Let us schedule a meeting

Question

Description:

Write a method mergeMeetings() that takes a list of multiple meeting time ranges and returns a list of condensed ranges. The integers represent the number of 30-minute blocks past 9:00am.

Do not assume the meetings are in order. The meeting times are coming from multiple teams.

Code:

import java.util.Arrays;
import java.util.Collections;
import java.util.List;
import java.util.ArrayList;


class Meeting {
  int startTime;
  int endTime;
  
  Meeting(int startTime, int endTime) {
    this.startTime = startTime;
    this.endTime = endTime;
  }
  
  public String toString() {
    return startTime + " : " + endTime;
  }
}

class Main {
  static List<Meeting> mergeMeetings(List<Meeting> meetings) {
    for (int outer = 0; outer < meetings.size(); outer++) {
      Meeting outerMeeting = meetings.get(outer);
      
      for (int inner = 0; inner < meetings.size(); inner++) {
        Meeting innerMeeting = meetings.get(inner);
        
        if (overlaps(outerMeeting, innerMeeting)) {
          meetings.set(outer, merge(outerMeeting, innerMeeting));
          meetings.remove(inner);
          break;
        }
      }
    }
    return meetings;
  }
  
  static List<Meeting> mergeMeetings2(List<Meeting> meetings) {
    List<Meeting> merged = new ArrayList<>();
    
    Collections.sort(meetings, (a, b) -> a.startTime - b.startTime);
    
    for (Meeting current : meetings) {
      if (merged.isEmpty()) {
        merged.add(current);
        continue;
      }
      Meeting lastMerged = merged.get(merged.size() - 1);
      if (overlaps(lastMerged, current)) {
        lastMerged.endTime = current.endTime;
      } else {
        merged.add(current);
      }
    }
    return merged;
  }
  
  private static Meeting merge(Meeting first, Meeting second) {
    return new Meeting(first.startTime, second.endTime);
  }
  
  private static boolean overlaps(Meeting first, Meeting second) {
    return first.startTime < second.startTime &&
      (first.endTime == second.startTime || second.startTime < first.endTime);
  }
  
  static void show(List<Meeting> meetings) {
    for (Meeting meeting : meetings) {
      System.out.print(meeting + ", ");
    }
    System.out.println();
  }
  
  public static void main(String[] args) {
    show(mergeMeetings(new ArrayList(Arrays.asList(
      new Meeting(0, 1),
      new Meeting(3, 5),
      new Meeting(4, 8),
      new Meeting(10, 12),
      new Meeting(9, 10)
    )))); // 0 1, 3 8, 9 12
    
    show(mergeMeetings2(new ArrayList(Arrays.asList(
      new Meeting(0, 1),
      new Meeting(3, 5),
      new Meeting(4, 8),
      new Meeting(10, 12),
      new Meeting(9, 10)
    )))); // 0 1, 3 8, 9 12
    
    show(mergeMeetings(new ArrayList(Arrays.asList(
      new Meeting(1, 4),
      new Meeting(4, 5)
    )))); // 1 5
    
    show(mergeMeetings2(new ArrayList(Arrays.asList(
      new Meeting(1, 4),
      new Meeting(4, 5)
    )))); // 1 5
    
    show(mergeMeetings(new ArrayList(Arrays.asList(
      new Meeting(1, 3),
      new Meeting(2, 6),
      new Meeting(8, 10),
      new Meeting(15, 18)
    )))); // 1 6, 8 10, 15 18
    
    show(mergeMeetings2(new ArrayList(Arrays.asList(
      new Meeting(1, 3),
      new Meeting(2, 6),
      new Meeting(8, 10),
      new Meeting(15, 18)
    )))); // 1 6, 8 10, 15 18
  }
}

Note:

The brute force solution is intentional and I am practicing it to at least come up with the brute force answer if not able to find the optimal solution. I am learning to quickly find little abstractions to help me think about the solution more easily for eg: the two helper methods overlaps and merge helped me to find the solution easily.

Questions:

Apart from general code review I would like to know more tips / recommendations on coming up with brute force solutions quickly.

Answer 1

Not sure if I should review it as a programming challenge, or if I should include design remarks, I'll just say what comes to mind.

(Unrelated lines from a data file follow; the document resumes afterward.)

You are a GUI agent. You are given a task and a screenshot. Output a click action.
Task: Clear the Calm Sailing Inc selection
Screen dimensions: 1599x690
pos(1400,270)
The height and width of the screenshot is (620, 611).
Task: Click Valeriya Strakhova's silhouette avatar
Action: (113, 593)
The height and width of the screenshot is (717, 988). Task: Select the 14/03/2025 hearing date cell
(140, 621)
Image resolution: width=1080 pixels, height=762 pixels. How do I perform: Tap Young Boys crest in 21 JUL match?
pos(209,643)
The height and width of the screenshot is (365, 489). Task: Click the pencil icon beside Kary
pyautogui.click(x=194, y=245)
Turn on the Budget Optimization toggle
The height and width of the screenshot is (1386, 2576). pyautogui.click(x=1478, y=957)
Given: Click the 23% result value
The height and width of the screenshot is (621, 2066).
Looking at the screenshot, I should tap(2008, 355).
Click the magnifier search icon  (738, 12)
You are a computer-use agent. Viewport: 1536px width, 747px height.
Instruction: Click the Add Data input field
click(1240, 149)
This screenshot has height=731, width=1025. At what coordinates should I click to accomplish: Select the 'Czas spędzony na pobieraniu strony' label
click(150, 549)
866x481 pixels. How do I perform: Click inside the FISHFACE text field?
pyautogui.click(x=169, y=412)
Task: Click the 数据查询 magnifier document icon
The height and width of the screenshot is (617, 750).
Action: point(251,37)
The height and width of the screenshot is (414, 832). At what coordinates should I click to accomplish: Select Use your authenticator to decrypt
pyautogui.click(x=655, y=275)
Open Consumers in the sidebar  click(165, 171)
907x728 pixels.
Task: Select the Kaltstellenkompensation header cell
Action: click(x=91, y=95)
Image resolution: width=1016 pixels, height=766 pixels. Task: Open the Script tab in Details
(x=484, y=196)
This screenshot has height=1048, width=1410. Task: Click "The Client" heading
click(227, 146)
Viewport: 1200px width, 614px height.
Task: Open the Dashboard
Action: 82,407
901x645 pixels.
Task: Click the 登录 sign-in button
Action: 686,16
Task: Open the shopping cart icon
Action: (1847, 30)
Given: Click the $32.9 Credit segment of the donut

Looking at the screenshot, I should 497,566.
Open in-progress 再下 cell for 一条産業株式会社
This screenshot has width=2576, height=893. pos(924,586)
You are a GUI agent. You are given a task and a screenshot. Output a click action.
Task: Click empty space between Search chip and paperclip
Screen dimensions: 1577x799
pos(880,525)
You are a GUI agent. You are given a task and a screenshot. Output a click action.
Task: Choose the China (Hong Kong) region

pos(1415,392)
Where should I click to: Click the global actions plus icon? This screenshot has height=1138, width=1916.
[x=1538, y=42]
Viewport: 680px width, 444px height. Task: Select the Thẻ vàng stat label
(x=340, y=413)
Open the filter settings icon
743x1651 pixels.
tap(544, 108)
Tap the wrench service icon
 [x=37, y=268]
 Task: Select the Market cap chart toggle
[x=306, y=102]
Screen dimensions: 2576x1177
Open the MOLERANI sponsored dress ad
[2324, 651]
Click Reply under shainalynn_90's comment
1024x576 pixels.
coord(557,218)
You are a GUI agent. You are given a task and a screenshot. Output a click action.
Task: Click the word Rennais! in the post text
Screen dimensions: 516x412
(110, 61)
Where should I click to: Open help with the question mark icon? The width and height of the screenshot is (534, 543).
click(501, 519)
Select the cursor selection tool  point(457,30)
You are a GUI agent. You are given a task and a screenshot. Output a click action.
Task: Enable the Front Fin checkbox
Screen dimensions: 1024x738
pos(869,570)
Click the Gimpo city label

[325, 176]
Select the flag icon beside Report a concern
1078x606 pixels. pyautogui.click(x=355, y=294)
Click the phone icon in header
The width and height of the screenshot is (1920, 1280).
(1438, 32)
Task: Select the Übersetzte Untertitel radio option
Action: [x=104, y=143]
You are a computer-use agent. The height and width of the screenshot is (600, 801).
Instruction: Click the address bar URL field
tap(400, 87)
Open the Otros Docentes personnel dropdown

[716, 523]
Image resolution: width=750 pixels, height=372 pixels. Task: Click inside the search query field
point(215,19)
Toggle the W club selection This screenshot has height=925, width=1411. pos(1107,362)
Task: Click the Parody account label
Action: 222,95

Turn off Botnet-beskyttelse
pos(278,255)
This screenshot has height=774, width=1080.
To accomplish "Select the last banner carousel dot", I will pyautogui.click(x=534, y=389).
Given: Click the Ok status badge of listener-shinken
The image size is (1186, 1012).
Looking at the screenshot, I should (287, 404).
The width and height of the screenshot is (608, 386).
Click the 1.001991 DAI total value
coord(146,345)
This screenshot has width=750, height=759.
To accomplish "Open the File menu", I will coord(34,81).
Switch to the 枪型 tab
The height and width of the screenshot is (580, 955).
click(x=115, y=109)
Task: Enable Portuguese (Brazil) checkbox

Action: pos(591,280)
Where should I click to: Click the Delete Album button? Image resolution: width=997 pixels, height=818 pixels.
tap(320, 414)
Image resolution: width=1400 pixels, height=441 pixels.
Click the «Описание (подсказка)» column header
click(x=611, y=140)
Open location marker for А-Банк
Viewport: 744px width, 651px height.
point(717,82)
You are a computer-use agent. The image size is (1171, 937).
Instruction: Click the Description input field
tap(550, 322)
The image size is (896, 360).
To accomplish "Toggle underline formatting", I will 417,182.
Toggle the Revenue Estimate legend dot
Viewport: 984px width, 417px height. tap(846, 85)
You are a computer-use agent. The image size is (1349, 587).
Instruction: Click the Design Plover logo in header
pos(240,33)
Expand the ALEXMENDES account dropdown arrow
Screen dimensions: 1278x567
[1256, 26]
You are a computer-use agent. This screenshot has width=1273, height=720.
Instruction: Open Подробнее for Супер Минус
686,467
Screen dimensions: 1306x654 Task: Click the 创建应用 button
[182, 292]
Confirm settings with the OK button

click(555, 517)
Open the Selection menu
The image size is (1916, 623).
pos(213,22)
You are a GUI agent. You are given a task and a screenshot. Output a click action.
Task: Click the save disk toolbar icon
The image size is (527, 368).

I'll first note that I would make the Meeting fields private final, and add accessor methods. Them being immutable makes sense I would say, and methods help for using them as method references with the streaming API and others, as I will show in a second.

For mergeMeetings, I would really refrain from using set and remove, at least when you do not know the implementation. Depending on the List implementation, the performance of these could turn out to be quite horrible (e.g. set could traverse the list up to the index each time in case of a LinkedList). Also looping and mutating a collection at the same time is a lot of times error-prone or worse. Finally, you mutate the collection passed in, which is also a point to think about twice (though not necessarily bad).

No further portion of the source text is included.